Лебедь и бык

Фото Cristophe Raynaud de Lage
Фото Cristophe Raynaud de Lage

“Лебединая песня D744”, привезенная в Москву на фестиваль “Сезон Станиславского”, – прозрачнейший минималистский спектакль Ромео Кастеллуччи, в котором предельно наглядно обнажается центральная структура всех постановок итальянского мэтра. Это структура дыры, разрыва – травмы, упразднения смысла, парадоксальной пропасти небытия/бытия. Об этом Кастеллуччи говорит в интервью “Новой газете” (оно было дано в преддверии московских показов), предлагая нам ключ к пониманию его творения. И там же упоминается еще одно важнейшее, сквозное для многих текстов или интервью режиссера, высказывание: “В чем причина слез? Не сентиментальных: сантименты я ненавижу”.
Черный пластик обтягивает шероховатости остова, ребра арматуры сцены Дворца на Яузе, превращая ее в космический провал вечной ночи, как на “Черных триптихах” Френсиса Бэкона (один из них можно было видеть в этом году на весенней выставке в ГМИИ). Отсыл-ки к мировой живописи никогда не бывают у Кастеллуччи случайными – по его словам, книга по истории искусств, на которую он ненароком наткнулся в юности, буквально перевернула его жизнь. Из мрака луч прожектора выхватывает фрагменты силуэта – руки, ноги, лицо – певицы (Керстин Авемо), исполняющей песни Шуберта под аккомпанемент рояля (изумительный Ален Франко): хрупкая фигурка, рассыпающаяся под давлением тьмы, как неумолимо расплываются бэконовские фигуры под напором смерти. В черных пластиковых мусорных мешках у Кастеллуччи обычно уволакивают со сцены мертвые тела-отбросы, как в зальцбургской “Саломее”, “Страстях по Матфею” или многосоставной драме “Tragedia Endogonidia”. В финале спектакля жестом Жанны (из лионской/пермской постановки Кастеллуччи “Жанна на костре” по оратории Онеггера) этот неподатливый, мертвый материал сдернет на себя, укутываясь, как в саван, неистовая Валери Древиль, темный двойник эфирной Авемо.
Керстин Авемо с ее вечно детским, почти кукольным, лицом в пушистом ореоле светлых кудряшек – идеально точный выбор режиссера. Дитя как жертвенный агнец – или герой как козел отпущения – излюбленная его тема. Она поет через мучительные усилия, содрогаясь, рыдая, поворачивается к нам спиной, пытаясь как-то совладать с собой, продолжает петь, уходя вглубь сцены, чтобы окончательно истаять во тьме. Крохотное человеческое существо, затерявшееся в беспредельности космоса, отделяется от своего голоса, бесплотной, медитативной, невыносимой красотой звучания наполняющего огромный зал. Голос-объект отслаивается от смысла.

• [ЗАДАНИЕ]: Продолжите текст о спектакле «Лебединая песня D744» сразу после его последнего предложения.

• [ДАННЫЕ]:

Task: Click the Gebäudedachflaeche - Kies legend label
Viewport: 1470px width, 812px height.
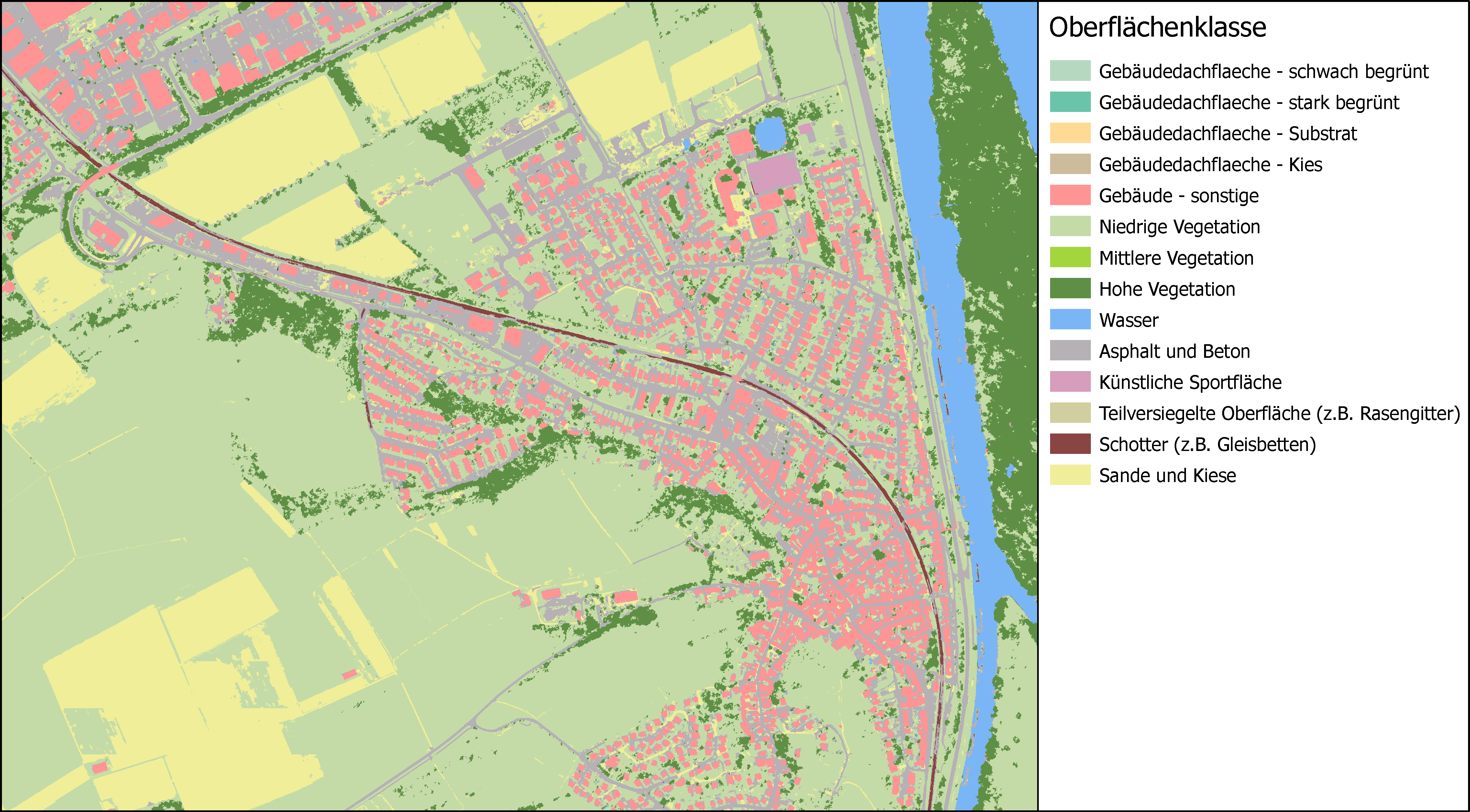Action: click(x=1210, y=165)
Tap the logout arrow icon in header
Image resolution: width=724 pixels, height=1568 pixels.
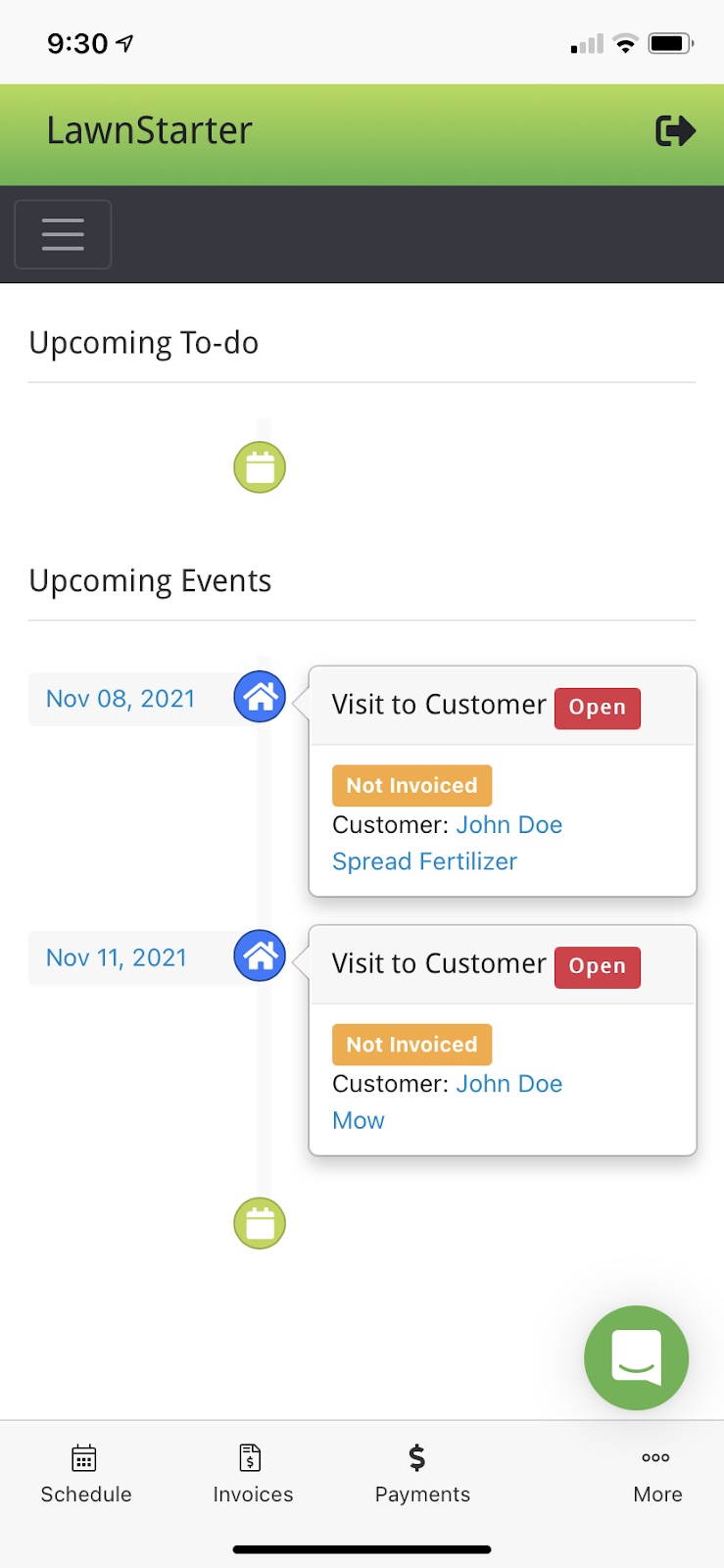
* * *
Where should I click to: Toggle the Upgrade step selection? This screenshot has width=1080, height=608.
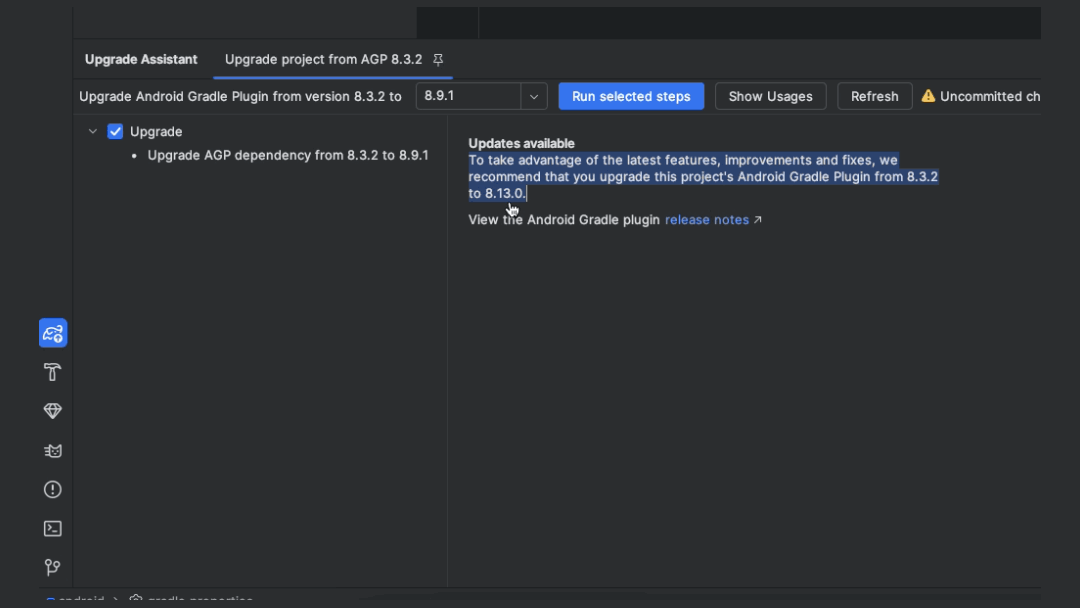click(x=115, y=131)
...
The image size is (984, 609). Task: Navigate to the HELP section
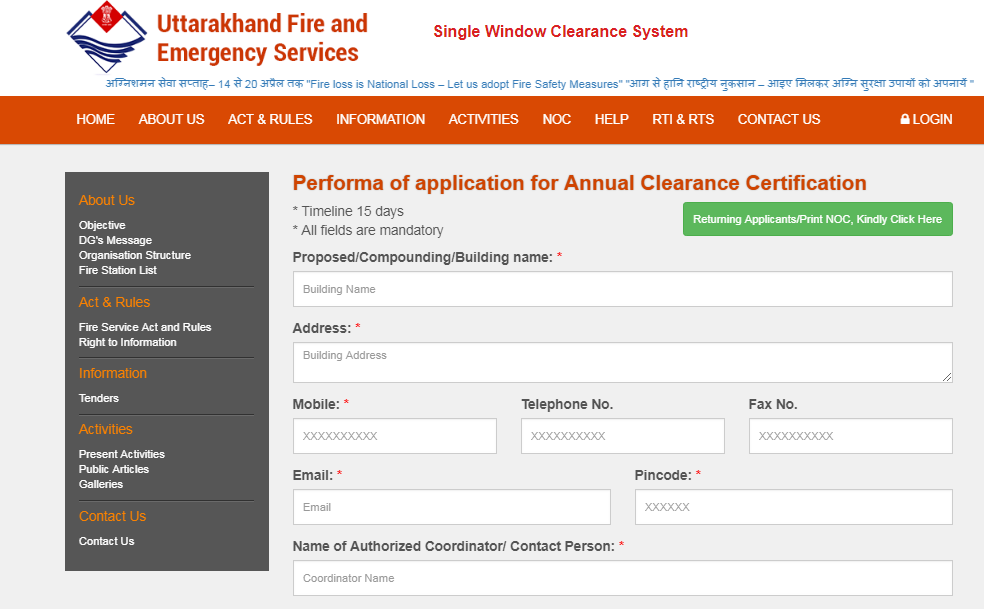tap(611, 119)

• [РЕЗУЛЬТАТ]:
Кастеллуччи спутывает нам все карты, разрушает основы жанра. Вроде бы это типичный вокальный рецитал, и зрители даже пытаются хлопать между номерами, но быстро сникают в растерянности, а на внезапные рыдания певицы реагируют нервным смешком. Мы выбиты из колеи и уже не можем безмятежно и безопасно наслаждаться Прекрасным, предаваясь “сантиментам”. Вместо этого нас сталкивают с каким-то иным – по ту сторону слов, смыслов, утонченных переживаний – опытом. Из всех аффектов нам остается единственный никогда не обманывающий – тревога. В “Жанне”, “Тангейзере” в постановке Кастеллуччи на заднике или на надгробиях персонажей писались реальные имена исполнителей; здесь Керстин Авемо присутствует в качестве самой себя. Защитный покров сценической идентичности прорван живым телесным присутствием, вызывающим неловкость и беспокойство у зрителя: это не смысл, а, скорее, травмирующий факт загадочного, неуместного в своей безутешности страдания, с которым все труднее эмпатически отождествиться.
Валери Древиль вылепляется из тьмы – черной тенью, изнанкой светлокудрой Авемо. Она иронично проговаривает слова последней песни, вослед исчезнувшей певице, передразнивает возвышенные жесты и позы, а затем, неожиданно по-русски, выкрикивает нам в лицо: что вы тут делаете?! на что вы смотрите?! чего вы хотите?! Время аполлонических изящных форм закончилось, начинается время дионисийского хаоса, избытка бытия. Древиль корчится на полу, исступленно сквернословя по-французски, в лучших традициях театра жестокости, голосом безумного Арто из знаменитой радиопередачи “Покончить с Божьим судом”. Вот он, дух дионисийской музыки, из которого рождается трагедия у наследника Ницше Ромео Кастеллуччи. Вот они, слезы – перед лицом Реального, невыразимого. И завеса Прекрасного разодралась надвое в лебедином аполлоническом храме смыслов и чувств: чудовищный скрежет сотрясает зал (обращая в бегство некоторых зрителей), а в ослепляющих вспышках стробоскопа на долю секунды мелькает жуткое – рогатая голова Валери Древиль, голова Диониса Загрея, рогатого бога, бога растерзанного. Когда все стихает, рядом с обессилевшей менадой Древиль лежит очень натуральная бычья голова. “На что вы смотрите?! Что вы делаете?! Чего вы хотите от меня?!” – вы, вы растерзали, “вы и убили-с”. Экстаз помрачения схлынул, оставив за собой “маленького человека”, робко и униженно бормочущего: “Простите, простите меня, я всего лишь актриса”. Но это мы, мы – маленький человек на краю бездны бытия/небытия.

Анастасия АРХИПОВА

«Экран и сцена»
№ 23 за 2019 год.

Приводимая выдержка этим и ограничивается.